Technologies Nearby

I previously wrote about other platforms that aim to tackle problems similar to our own Time Safari, but I haven't yet written about the technologies under the covers. It is time.

First, I must say that the underlying philosophy for our tech is "distributed". (It's similar to the project's underlying philosophy for economic development: it is based on the voluntarily choices of the participants.) One part of that goal is to minimize the trust of server code: if something is private, it should be totally private to everyone including the servers; the aim is a zero-trust service for critical things, much like Signal, but where some of the data is meant to be public.

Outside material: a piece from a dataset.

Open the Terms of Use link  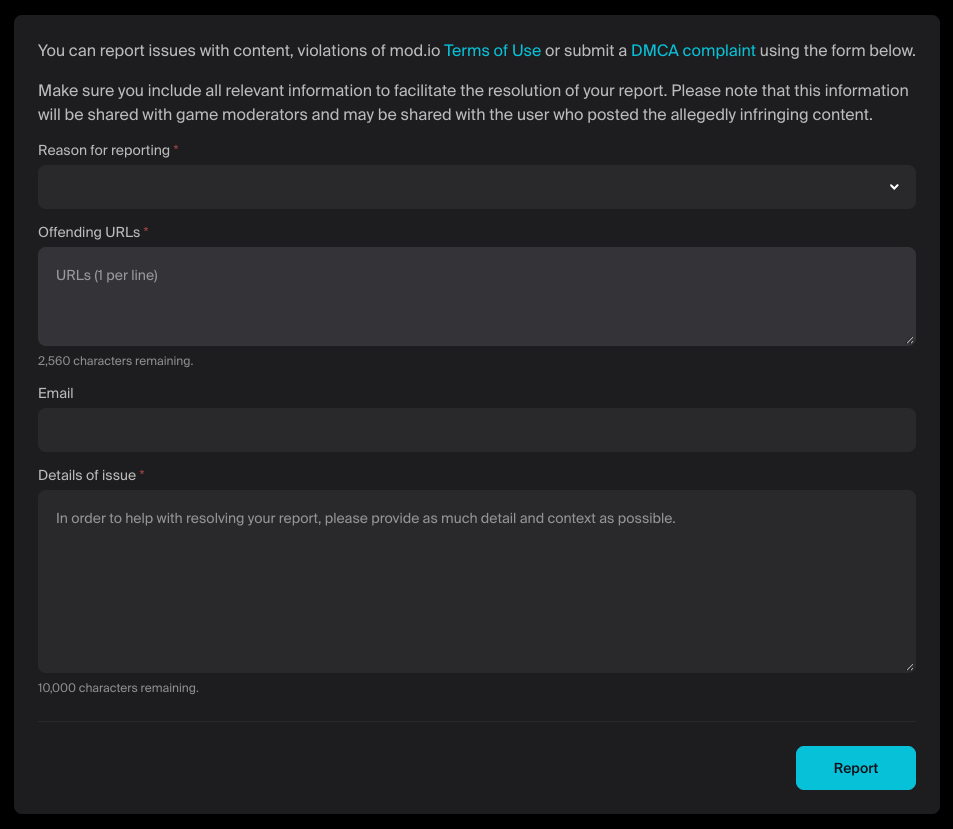[x=492, y=50]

For a quick summary, here are how the different data elements are represented in the system:

• Server On-chain, ie embedded in a verifiable history of data
  • Publicly Visible, ie seen by anyone in the world
    • Descriptions
    • Counts of Time & Money
    • Project Map Locations
• Blockable, ie potentially hidden from others
  • Personal ID
• Server Off-chain, ie self-contained, modifiable data points
  • Personal ID Visibility, ie who can see what other IDs
  • Personal Interests & Map Locations
• Gift & Project Images
• Client, ie only held on individual devices (unless shared directly)
  • Contacts
  • Profile Images

Those are the design principles implemented by the Endorser Search server and the Time Safari client. The following comparisons will focus on how the data is shared.

Note that the ultimate goal is the ability for all server operations to be possible on the clients, directly P2P. Decisions have been made to prioritize speed-to-customer, and some server features may always be supported due to their ease-of-use but we expect some to choose to migrate to a fully P2P ecosystem.

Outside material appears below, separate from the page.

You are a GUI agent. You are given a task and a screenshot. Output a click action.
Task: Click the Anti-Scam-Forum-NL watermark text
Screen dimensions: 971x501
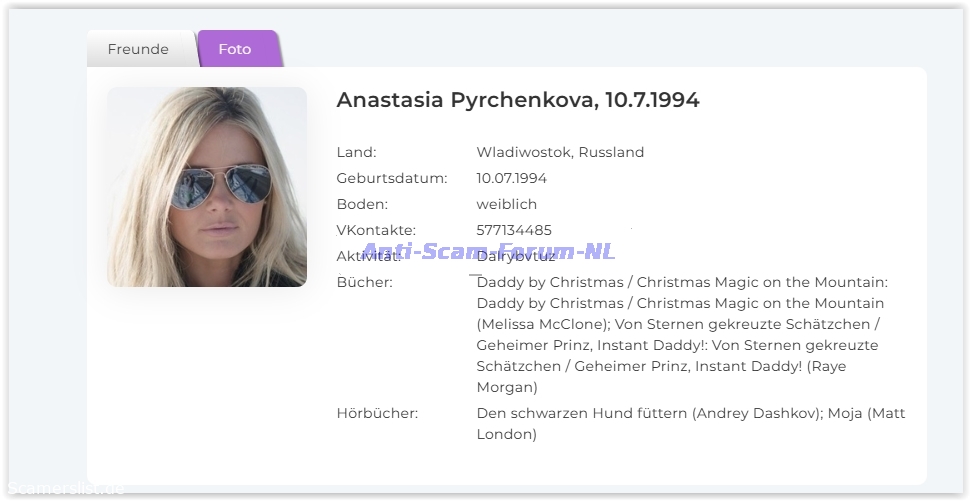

I'll first discuss a few full-fledged data storage systems that seem to match our needs the closest, ones that use cryptography & networks to manage identities and permissions and even storage.

• Holochain has DHT discovery built-in and is a compelling replacement for the Endorser server back-end: it's a chain of activity shared with your selected peers. It's a fit for the contact data but not the text and counts because the addresses go with the content, just like every other ledger, and I don't want to reveal any identifiers publicly that can be used to correlate data. (There may be an approach here for a pure P2P app.)
• The SOLID Project is great for private data: it's a mature set of APIs and permissions for locating your data storage wherever you want. Unfortunately, this seems to also have the quality that the creator IDs/addresses are bound with data, so public data could be correlated. (There may be an approach here for a pure P2P app.)
• The Midnight Network is an up-and-coming blockchain that aims to allow private data on the platform. It's by the makers of Cardano and I believe there is potential there, but I have not yet evaluated it because it's not on mainnet yet and I don't plan to spend time until it's more mature. Our long-term solution could benefit from zero-knowledge proofs, though I'm not sure; the best way to keep secrets is to not publish them anywhere, even encrypted.
• ActivityPub (used by Mastodon and soon even ghost.io) is designed for decentralized messaging and is worth watching; we have built a few facilities for reputation and authentic chains of data, so we would have to replicate that somehow.
• The AT Protocol (by Bluesky) is also making noise but there are no plans to even look until they add federation.

Now I'll share more low-level tools that would take even more development to integrate.

• The Ethereum Attestation Service aims to simplify attestations, either on-chain or off-chain. They just got awarded a grant to include ZK (zero-knowledge) tech in their attestations, which could be interesting.
• The FLO cryptocurrency was designed to make arbitrary statements on-chain and it has been used by Medici Land Governance (my employer) for land records. However, there is no private data... and nowadays no more users, either.
• Obsidian now has facilities for selectively sharing data. It is still gaining traction as an easy-to-use tool, so it's worth a look for direct P2P functionality.
• The Reticulum Network is a good underlying network. It is aimed at uncensorable, robust node communication, so personal identities could be delivered with messages inside it (ie. a P2P approach).
• NOSTR is a simple protocol for publishing data widely – but it's all public.

You may have noticed I mention P2P a lot: future iterations of our server could involve advanced cryptography such as ZKP (zero-knowledge proofs), but the very best way to keep private data private is to not share it anywhere, even encrypted. So the ultimate goal is to allow for some combination of public data with fully private data on your own devices. Other tech in this area includes Arachnode, Pear, Gun, PeerBit, TinySSB, Yjs, Syncthing, etc.

Further Activities

• Obviously, if you're technical enough to get this far then you might try out some of those tools.
  • For our tech, see in videos how the Endorser server currently keeps ID information private, and if you like code then see tests for visibility here and here.
• Try Obsidian to keep your notes, journal, and other writings. I mention it because it is the most user-friendly of all those tools, it is on all platforms including mobile now, and it has extensions to support the needs even of hard-core data nerds. I keep meaning to seriously try it and see how their sync feature shares with others, so this is partly a reminder to myself.